At a field hearing in Bakersfield, CA, Issa urged the Obama administration to include not just opponents on the seven-member panel, The Bakersfield Californian reported. He claimed that the panel members, which Chu announced last Thursday, appeared to be weighted in one direction — mostly scientists and environmentalists (see Shale Daily,May 9).

Appointed as chairman of the group is John Deutch, a Massachusetts Institute of Technology professor. Other members are Stephen Holditch, head of the Department of Petroleum Engineering at Texas A&M University; Fred Krupp, president of the Environmental Defense Fund; Kathleen McGinty, former secretary of the Pennsylvania Department of Environmental Protection; Susan Tierney, managing principal at Analysis Group; Daniel Yergin, chairman of IHS Cambridge Energy Research Associates; and Mark Zoback, professor of geophysics at Stanford University. The group does not include any industry members, as was initially expected.

“I think it [the panel membership] needs to be broadened,” Lee Fuller, vice president of government relations for the Independent Petroleum Association of America, told NGI’s Shale Daily.”Itwouldbehelpful if there was more industry experience,” and it “might be useful to have some state regulators since they’re most familiar” with fracking.

“It would have created more balance” if at least one industry participant had been selected to sit on the panel, he said. As it stands now, the group includes the Environmental Defense Fund, an environmental advocacy group; and McGinty, who headed up the Council on Environmental Quality under the Clinton administration, and was “very critical of industry,” Fuller said. Yergin “certainly understands the industry,” but Fuller questioned whether he was a technical expert on fracking.

A few of the panel’s member have had ties to industry in the past. Deutch at one time sat on the board of directors of Schlumberger Ltd.; Holditch ran a petroleum consulting firm until 1997, when it was bought by Schlumberger; and Zoback was an adviser to Baker Hughes, according to Fuller.

The panel will form a subcommittee of the secretary of energy’s advisory board to conduct the review and will identify within 90 days any immediate steps that can be taken to improve the safety and environmental performance of fracking. It will also develop within six months advice to the agencies on practices for shale gas extraction to ensure the protection of public health and the environment.

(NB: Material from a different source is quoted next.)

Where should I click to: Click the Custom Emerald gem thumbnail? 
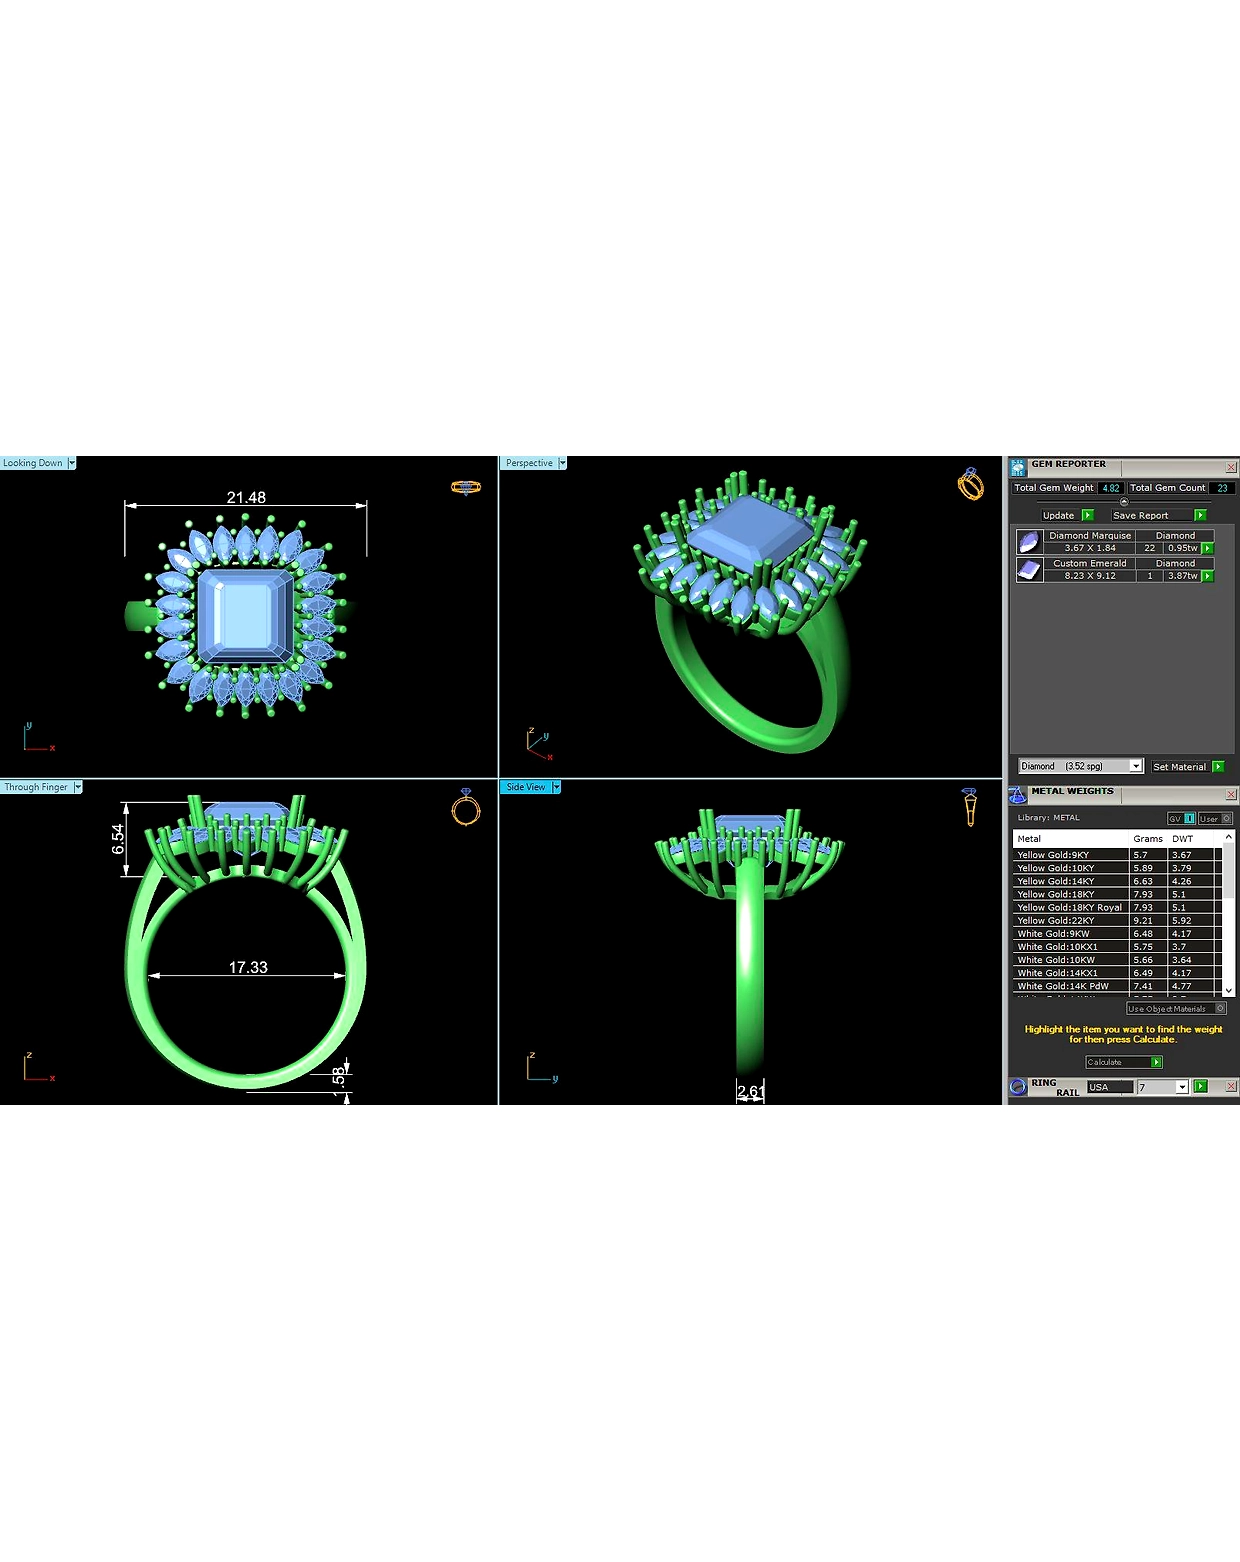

Testifying at the hearing, Tupper Hull, vice president of communications for the Western States Petroleum Association, defended fracking against claims that it is unsafe. “Hydraulic fracturing is a completions technique that has been safely and efficiently used throughout the country, including California, for decades…[And] despite media reports to the contrast, it is not a new or exotic technology, ” he said.

“To our knowledge, there has never been a single documented incident where fluids used in hydraulic fracturing have adversely impacted a California drinking water supply. Environmentalists and some critics contends that fracking poses a serious risk to public drinking water.